Порядок сортировки можно установить по умолчанию с помощью опции командной строки –sort. Например, чтобы сортировать по количеству переданных байтов, используйте —sort b. Отметим, что для сортировки по байтам или пакетам необходимо явно указать -C для отображения нужных столбцов.
Фильтруй — не хочу
Более того, можно фильтровать отображаемую информацию, отображая только конкретные исходные и/или конечные IP-адреса, и исходные и/или конечные порты. Можно также удалить все соединения, использующие локальный хост (loopback). Фильтры исходных IP-адреса и порта устанавливаются клавишами S и Shift+S, и, соответственно, фильтры конечных IP-адреса и порта задаются нажатием клавиш D и Shift+D. Клавиша F включает и выключает режим отображения соединений через адрес обратной связи (loopback-адрес).
К сожалению, фильтрация по IP-адресам не принимает имен DNS, масок подсетей, спецификаций CIDR и регулярных выражений. Фильтрация по портам тоже пока позволяет указать лишь один порт. Если применяется сложный протокол, использующий множество портов, эта возможность пригодится для просмотра трафика от конкретного сервиса.
Клавиша L или опция командной строки -l велит IPTState пытаться преобразовать на экранном отображении IP-адреса в имена хостов. По умолчанию эта опция отключена. В частной сети ее включение, вероятно, сгенерировало бы поток запросов DNS по частным IP-адресам. Например, адреса в составе блока 192 – 168 не должны маршрутизироваться в Internet.
Хотя пользователи ITPState могут при желании видеть имена хостов, им нельзя отображать записи в файле /etc/services, соответствующие номерам портов.
Еще, пожалуйста
Воспользуйтесь опцией командной строки -1, чтобы вывести текущие соединения и выйти. Тогда вы сможете перенаправить вывод в Grep или отсортировать и отформатировать его посвоему.
Общие количества байтов и пакетов, отображаемые IPTState, показываются для полного срока жизни соединений.
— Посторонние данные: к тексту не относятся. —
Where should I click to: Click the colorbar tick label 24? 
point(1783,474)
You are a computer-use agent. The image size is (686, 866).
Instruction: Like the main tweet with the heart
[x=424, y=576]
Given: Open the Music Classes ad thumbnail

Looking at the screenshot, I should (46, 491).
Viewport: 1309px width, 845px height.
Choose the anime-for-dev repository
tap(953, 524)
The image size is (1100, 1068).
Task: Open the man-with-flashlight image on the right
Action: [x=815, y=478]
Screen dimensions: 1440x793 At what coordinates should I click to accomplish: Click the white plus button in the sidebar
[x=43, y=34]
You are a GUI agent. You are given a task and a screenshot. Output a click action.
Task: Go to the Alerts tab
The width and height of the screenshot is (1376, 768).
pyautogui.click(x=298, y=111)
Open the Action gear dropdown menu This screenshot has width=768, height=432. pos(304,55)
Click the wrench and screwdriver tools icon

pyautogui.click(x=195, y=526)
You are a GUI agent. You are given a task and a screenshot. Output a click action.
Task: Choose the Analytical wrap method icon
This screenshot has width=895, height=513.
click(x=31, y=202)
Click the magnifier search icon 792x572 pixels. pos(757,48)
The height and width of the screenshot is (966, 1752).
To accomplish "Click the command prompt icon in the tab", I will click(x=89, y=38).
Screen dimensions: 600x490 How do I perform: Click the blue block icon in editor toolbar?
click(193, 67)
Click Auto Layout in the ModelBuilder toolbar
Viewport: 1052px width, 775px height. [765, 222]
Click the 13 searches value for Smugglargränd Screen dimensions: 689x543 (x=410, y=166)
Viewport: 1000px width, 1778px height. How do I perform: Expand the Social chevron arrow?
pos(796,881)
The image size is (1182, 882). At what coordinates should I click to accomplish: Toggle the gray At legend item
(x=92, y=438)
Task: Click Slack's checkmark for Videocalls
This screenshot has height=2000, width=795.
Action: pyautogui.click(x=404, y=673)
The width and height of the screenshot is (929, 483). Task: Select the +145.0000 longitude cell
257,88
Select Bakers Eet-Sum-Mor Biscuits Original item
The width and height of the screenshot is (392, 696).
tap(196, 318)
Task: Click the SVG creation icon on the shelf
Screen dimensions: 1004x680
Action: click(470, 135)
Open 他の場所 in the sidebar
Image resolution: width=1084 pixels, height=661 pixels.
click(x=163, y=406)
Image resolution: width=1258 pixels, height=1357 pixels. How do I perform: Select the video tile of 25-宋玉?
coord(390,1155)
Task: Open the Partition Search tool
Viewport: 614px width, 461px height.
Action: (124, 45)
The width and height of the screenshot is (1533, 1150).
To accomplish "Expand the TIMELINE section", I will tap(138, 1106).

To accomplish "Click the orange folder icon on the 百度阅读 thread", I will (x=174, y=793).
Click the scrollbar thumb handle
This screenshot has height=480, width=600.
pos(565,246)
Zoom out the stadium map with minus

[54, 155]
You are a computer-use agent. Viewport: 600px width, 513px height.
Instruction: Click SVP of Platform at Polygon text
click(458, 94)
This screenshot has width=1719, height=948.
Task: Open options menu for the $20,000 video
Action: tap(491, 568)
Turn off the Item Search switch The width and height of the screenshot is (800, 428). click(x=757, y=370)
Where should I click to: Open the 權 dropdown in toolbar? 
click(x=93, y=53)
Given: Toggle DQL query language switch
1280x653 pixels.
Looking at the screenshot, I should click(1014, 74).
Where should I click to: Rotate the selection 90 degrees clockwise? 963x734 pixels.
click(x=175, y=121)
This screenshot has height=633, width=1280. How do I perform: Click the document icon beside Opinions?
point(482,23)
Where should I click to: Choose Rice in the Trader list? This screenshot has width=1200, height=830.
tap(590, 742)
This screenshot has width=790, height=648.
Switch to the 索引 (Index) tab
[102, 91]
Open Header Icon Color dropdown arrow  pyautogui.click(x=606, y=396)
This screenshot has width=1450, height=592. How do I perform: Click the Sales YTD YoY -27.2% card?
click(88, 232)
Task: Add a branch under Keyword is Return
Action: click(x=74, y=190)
Одна из функций, способная упростить отладку выбросов в сети – просмотр суммарных значений за конкретный период времени: например, только за последние 20 секунд. Обратите внимание, что хотя клавишей R можно менять частоту обновления экранного отображения, это не отменяет того факта, что показатели счетчиков трафика отображаются для полного срока жизни соединений.
Тем не менее, опции фильтрации и сортировки IPTState вместе образуют мощный инструмент для просмотра и исследования текущих потоков трафика в вашей сети. Наличие пакетов для множества дистрибутивов Linux плюс не слишком большой шлейф зависимостей делают IPTState очень удобным инструментом, который следует иметь в виду, если нужно выяснить, кто или что набросился на вашу полосу пропускания.
Netstat
Если у вас есть соединение с конкретным портом, просмотрите файл /etc/services, чтобы увидеть, предусмотрен ли для этого порта какой-нибудь известный сервис. Например, общеизвестно, что порт 22 по умолчанию прослушивается сервером SSH. Чтобы определить, какой процесс в данный момент использует порт, воспользуйтесь командой netstat. Опция командной строки -n выводит номера портов, опция -a отображает все соединения, а опция -p указывает и идентификатор соответствующего процесса ID. Например, попробуйте ввести следующую команду:
netstat -nap | grep “:22\s”
В ответ команда должна вывести нечто вроде
tcp 0 0 0.0.0.0:22 0.0.0.0:* LISTEN 2957/sshd
сообщив, что sshd использует порт 22.
CIDRs
Примером указания фильтра с помощью CIDR (Classless Inter-Domain Routing) может служить 192.168.1.0/24, где 24 означает, что при наложении фильтра используются первые 24 бита IP-адреса. Следовательно, все адреса, начинающиеся с 192.168.1, будут совпадать с фильтром. CIDR реально полезно для указания адресов виртуальных частных сетей.